**Provided passage:**
Segment Open

COVID-19 pandemic travel restrictions for fully vaccinated foreign nationals are going to be lifted Nov. 8, the White House announced Friday.
These “historic restrictions that had barred much of the world from entering,” the U.S., including people from China, Canada, Mexico, India, Brazil and much of Europe, according to Reuters. U.S. allies heavily lobbied President Joe Biden’s administration to lift the rules, said the outlet.
Fully vaccinated foreign air travelers from 26 countries in Europe, including France, Germany, Italy, Spain, Switzerland and Greece, as well as Britain, Ireland, China, India, South Africa, Iran and Brazil will be able to come to the U.S. Previously, people who were in those countries in the 14 days before traveling were barred entry.
The White House held a meeting late Thursday to finalize the Nov. 8 date said Reuters. Children under 18, are expected to be exempt from the requirements, an official said.
New rules do not require foreign visitors or Americans to go into quarantine. The Centers for Disease Control and Prevention soon plan to issue new rules on contact tracing for international air travelers.
Restrictions on non-U.S. citizens began in January 2020, before the COVID-19 outbreak that began in Wuhan, China, was declared a global pandemic by the World Health Organization and while Donald Trump was president. Throughout the pandemic, is has been extended to other countries including non-essential travel blocks at Mexican and Canadian borders in place since last March.
Earlier this week, the White House also announced it would lift restrictions at its land borders and ferry crossings with Canada and Mexico for fully vaccinated foreign nationals in early November. Unvaccinated visitors are still not able to enter at the land borders.
Vaccines authorized in the U.S. or by the World Health Organization will be accepted, the Centers for Disease Control and Prevention told Reuters last week.

Segment Closed

**Listed entries:**
Segment Open

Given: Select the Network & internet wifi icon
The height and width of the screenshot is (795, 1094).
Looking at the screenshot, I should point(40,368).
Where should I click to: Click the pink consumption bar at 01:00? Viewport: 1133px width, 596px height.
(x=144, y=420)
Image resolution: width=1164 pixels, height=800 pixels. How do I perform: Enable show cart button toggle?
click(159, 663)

Segment Closed

**Action item A:**
Render this sentence from the article on U.S. travel restrictions into Spanish: "New rules do not require foreign visitors or Americans to go into quarantine."
**Action item B:**
In the article on U.S. travel restrictions, which vaccines does the Centers for Disease Control and Prevention say will be accepted?

**Worked solution A:**
Las nuevas normas no exigen que los visitantes extranjeros ni los estadounidenses hagan cuarentena.

**Worked solution B:**
Vaccines authorized in the U.S. or by the World Health Organization.